Building computers with enough intelligence to perform tasks that are as complex as those carried out by the human body is difficult; obviously it is. As we now strive to bring the advantages of computer vision to modern IT systems, we are faced with some tough challenges as we attempt to teach computers to actually "see" the world around us.
Over and above near-perfect levels of speech recognition and so-called natural language understanding, we have also fine-tuned optical character recognition (OCR) tools and text-to-speech technologies. But despite massive progress in image processing and object recognition, computer vision remains a comparatively wild frontier in terms of tech intelligence.
As Fei-Fei Li, computer scientist and director of Stanford Vision Lab, remarks on the complicated nature of human vision and its intersection point with computer vision: "Just like to hear is not the same as to listen, to take pictures is not the same as to see." Getting computers to really "see" what they're seeing is a lot more complex than capturing an image, in any scenario.
Building eyes in our machines
To appreciate how computer vision will now develop, we first need to know how computers process visual information and understand how this differs from the core functions of the human eye and human brain. David Talaga, senior product manager at data integration company Talend, points out that computer vision systems don't learn in the same way as humans. He says the process is much more data intensive.
"A human infant, for example, might only need to see four or five dogs to be able to recognize in the future that a newly sighted animal is also a dog. Training a computer to recognise a dog in an image, and eradicate false positives, is likely to require large data sets of hundreds of thousands of images," says Mr Talaga.

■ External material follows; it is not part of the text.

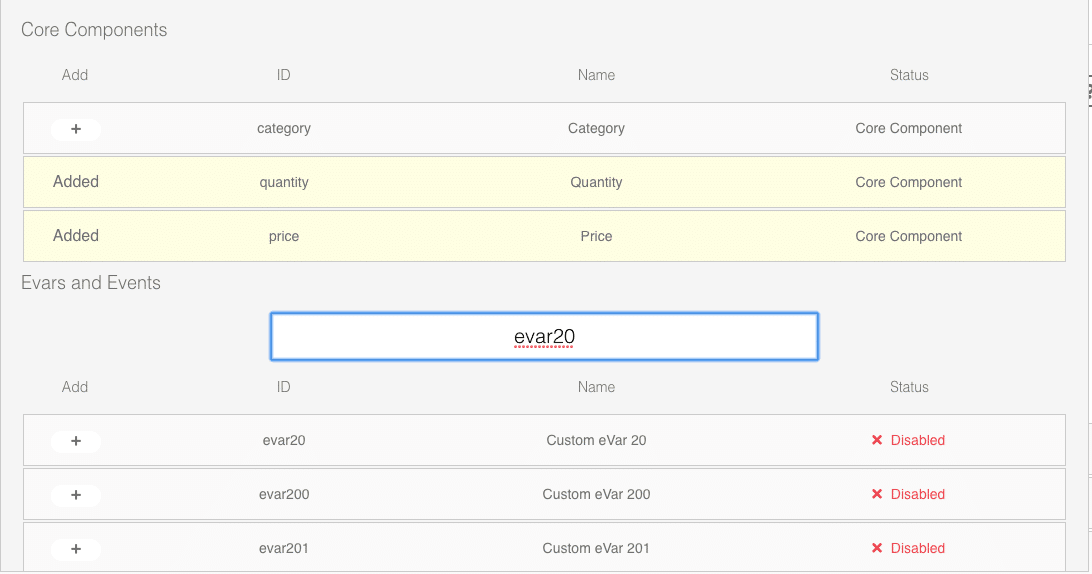This screenshot has width=1092, height=574.
Task: Click the Custom eVar 20 name
Action: tap(596, 440)
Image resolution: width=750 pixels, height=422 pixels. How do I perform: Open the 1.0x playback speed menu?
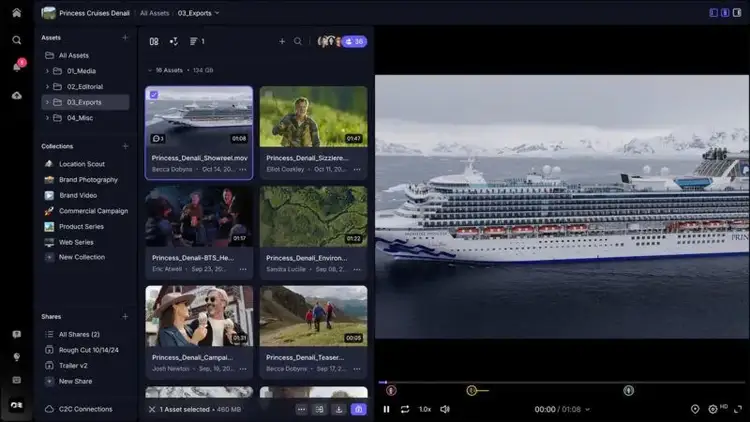(x=425, y=409)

There's only so much we can do to bring down this reliance on data if we want to maintain high levels of accuracy in computer vision systems and keep errors to an absolute minimum. Deeper still, we have to ensure data sets have the highest possible levels of integrity to ensure they haven't been compromised or fail to adhere to appropriate data governance processes.

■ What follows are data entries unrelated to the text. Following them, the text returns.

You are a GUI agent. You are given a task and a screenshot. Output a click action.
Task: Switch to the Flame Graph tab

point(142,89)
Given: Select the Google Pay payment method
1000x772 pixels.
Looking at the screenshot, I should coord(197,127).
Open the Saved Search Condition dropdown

"One advantage of the deep-learning through exhaustive data ingestion method is that if we expect that a human child will make mistakes - for example, it may mistake a fox for a dog - then we wouldn't expect a highly trained computer vision system to make such a basic error. In fact, there are plenty of applications where such an error would prove actively dangerous. Consider an autonomous vehicle which misclassifies a cyclist as a motorcyclist and makes incorrect assumptions about how that road user will behave as a result," says Mr Talaga.
Human eye limitations
As we now seek to engineer vision technology and computer vision algorithms into our lives, we need to understand our own limitations to decide where we should apply these technologies. Luka Crnkovic-Friis, chief executive of operational artificial intelligence (AI) platform provider Peltarion, says humans are good generalists when it comes to vision, but aren't great when it comes to specialized visual tasks.

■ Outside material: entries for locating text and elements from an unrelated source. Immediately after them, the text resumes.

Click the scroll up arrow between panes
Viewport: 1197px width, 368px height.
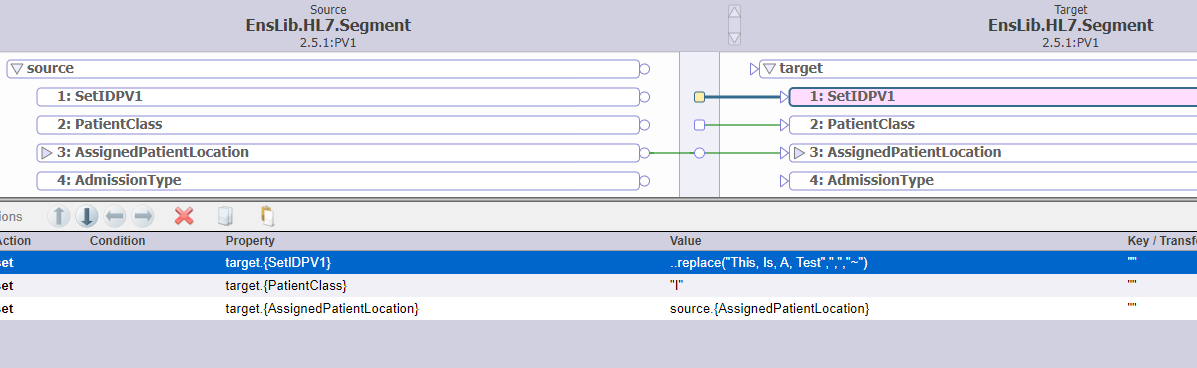[734, 11]

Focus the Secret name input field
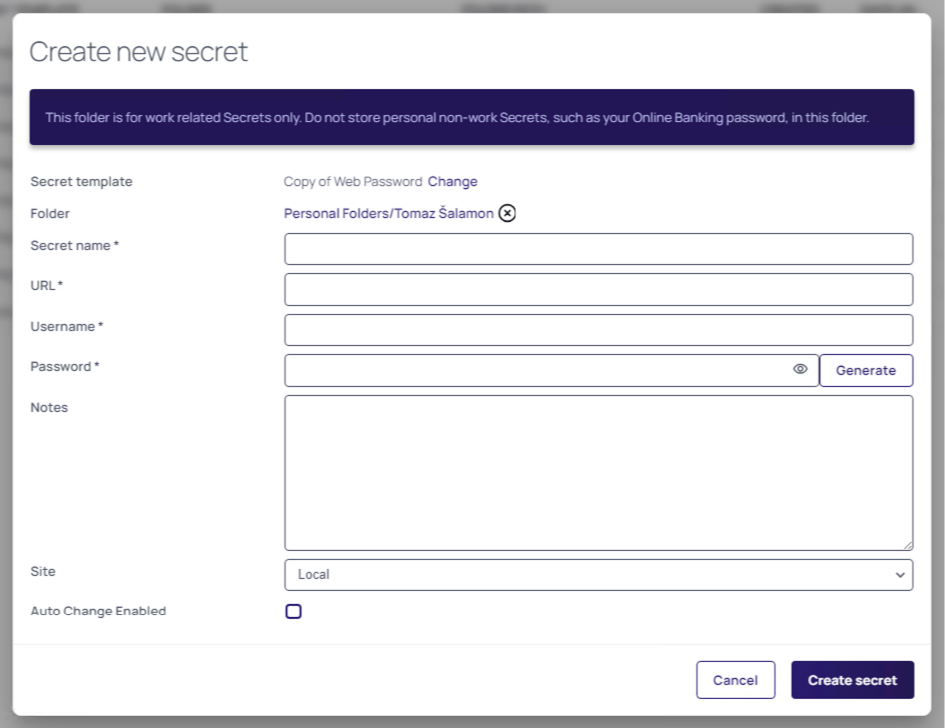click(x=598, y=248)
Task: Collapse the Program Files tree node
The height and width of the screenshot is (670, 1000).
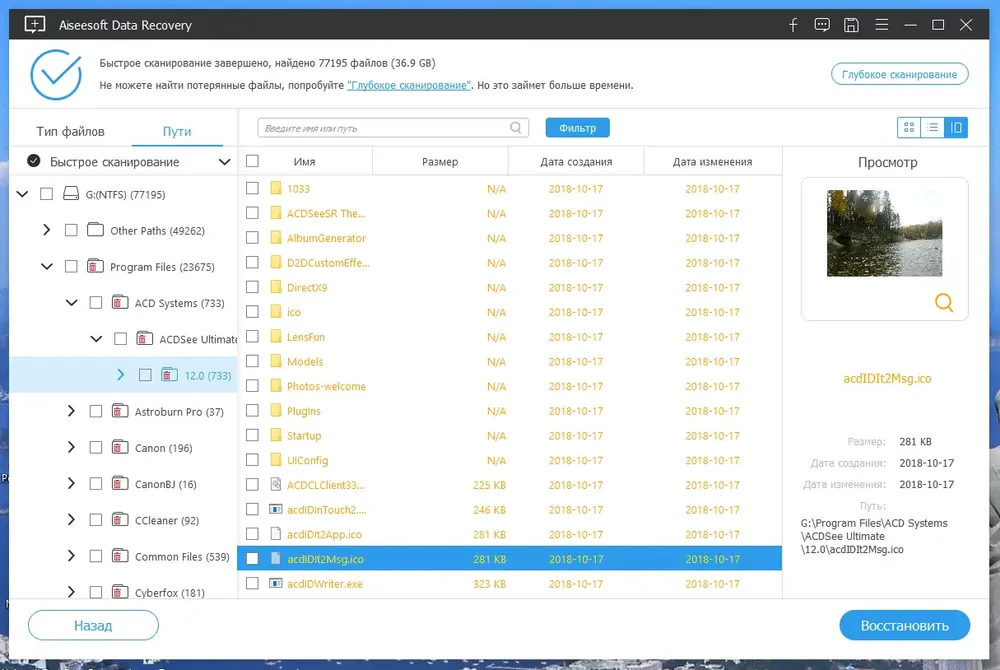Action: coord(47,266)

"For example, it takes many years of training for a radiologist to be able to identify a tumour in an MRI scan accurately. Currently, many hospitals are sitting on image backlogs. In these understaffed facilities, scans may not be analyzed for weeks. Tumours can actually move in this time, rendering treatment ineffective and causing unnecessary exposure to radiation. Deep neural networks, on the other hand, can be trained on a specialized data set and can exceed human accuracy while being orders of magnitude faster," says Mr Crnkovic-Friis.
He points out that computer vision can be applied to machinery, water pipes or any type of hardware to detect for signs of wear and tear. We have even seen the use of satellite images to identify areas of crop disease before they spread.
"Computer vision is already present everywhere in our lives, from driving your car, to using your favourite search engine, or looking to buy something from a retailer online," says Mr Crnkovic-Friis.
"Generally speaking, the typical application of this technology is tasked with similarity matching (if you've indicated that you like a particular sock, a computer vision system will find similar socks and display them), classification tasks (when you search your photo library for 'dog', it finds all images with dogs) and semantic segmentation (an image taken from the camera of a car needs to separate out the road, other cars and so on)."
Computer vision you already use
Jabe Wilson, consulting director of text and data analytics at scientific and medical information company Elsevier, says computer vision has been used for many years in lots of diverse use-cases. Dr Wilson says computers have been reading handwritten UK postcode characters for some years now.
In addition, he points to the use of systems to identify people in CCTV records, OCR systems that read number plates to help locate where you parked in a car park, as well as technologies for scanning a house key and cutting a new one in a hardware store vending machine. Deep-learning computer vision techniques can also be used to represent non-visual data in image form, for example, when tagging music on a streaming service or building a map to predict the weather.
In the immediate future, we can look forward to new smart product offerings as AI works in union with computer vision to help automate the mundane tasks in our lives. Computers will never really see like we do, but their ability to classify the world around us into definable shapes and textures is becoming more advanced every day.